> What you are asked to do: Would you print the listing that follows exactly, but without its pictures?

> Stored data:

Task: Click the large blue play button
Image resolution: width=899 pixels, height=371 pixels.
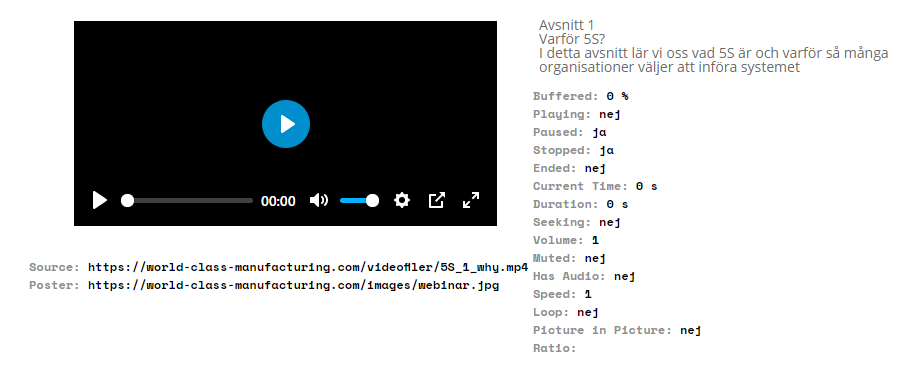Action: coord(286,124)
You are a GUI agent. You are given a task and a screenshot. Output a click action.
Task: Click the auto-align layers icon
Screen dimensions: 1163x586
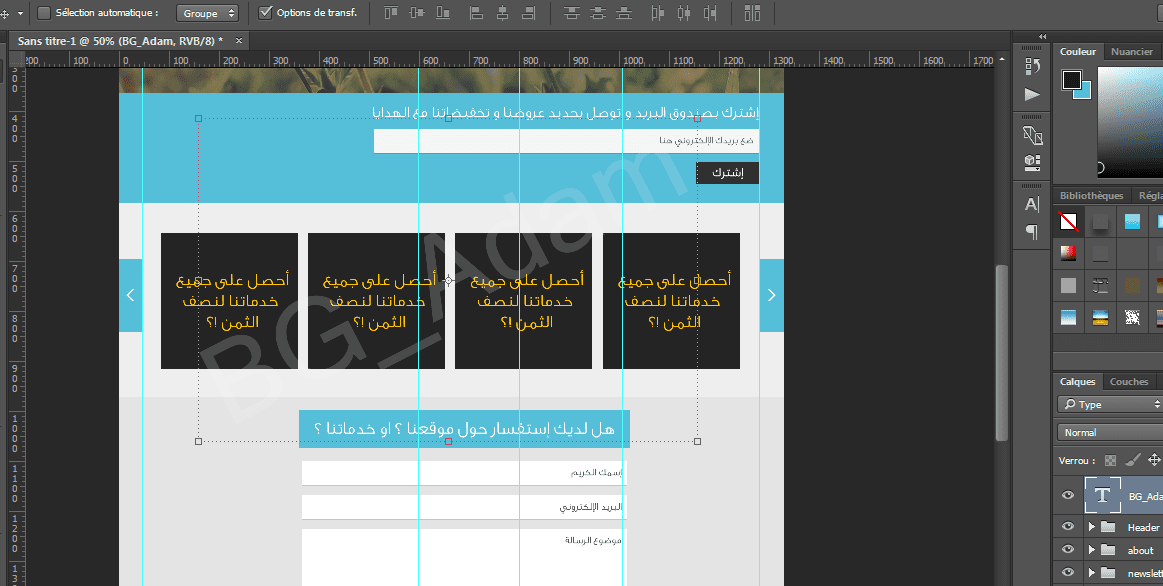752,13
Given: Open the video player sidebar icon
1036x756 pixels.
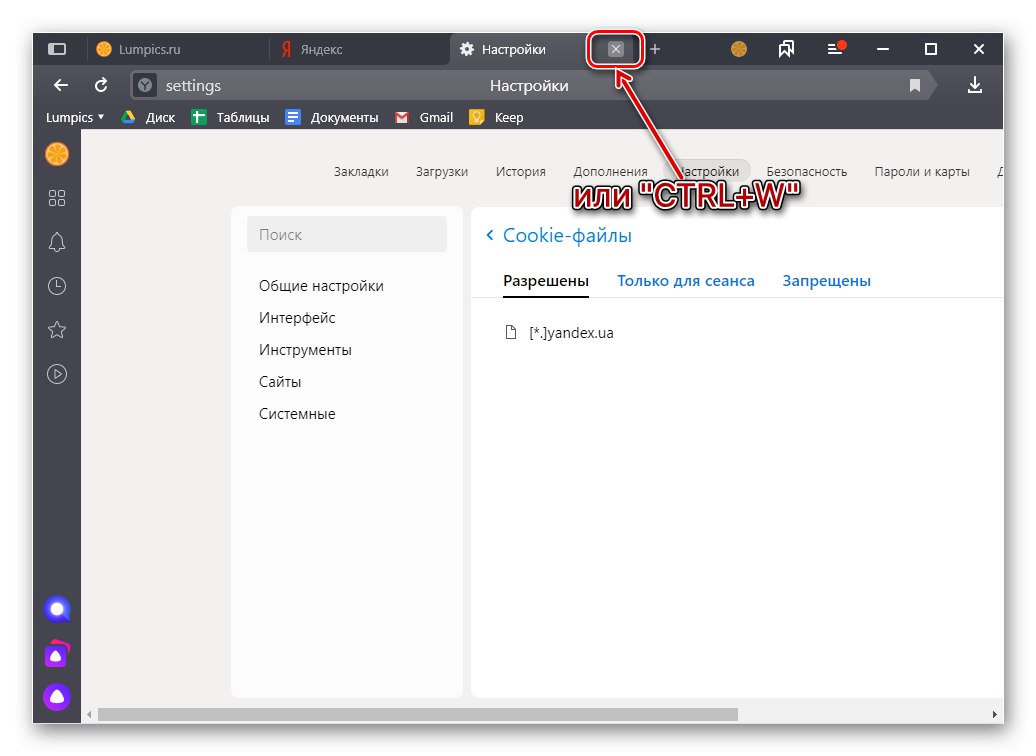Looking at the screenshot, I should [57, 374].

> Written response:
Task: Click the large blue play button
Image resolution: width=899 pixels, height=371 pixels.
Action: coord(286,124)
You are a GUI agent. You are given a task and a screenshot. Output a click action.
Task: Click the auto-align layers icon
Screen dimensions: 1163x586
752,13
Given: Open the video player sidebar icon
1036x756 pixels.
Looking at the screenshot, I should [57, 374].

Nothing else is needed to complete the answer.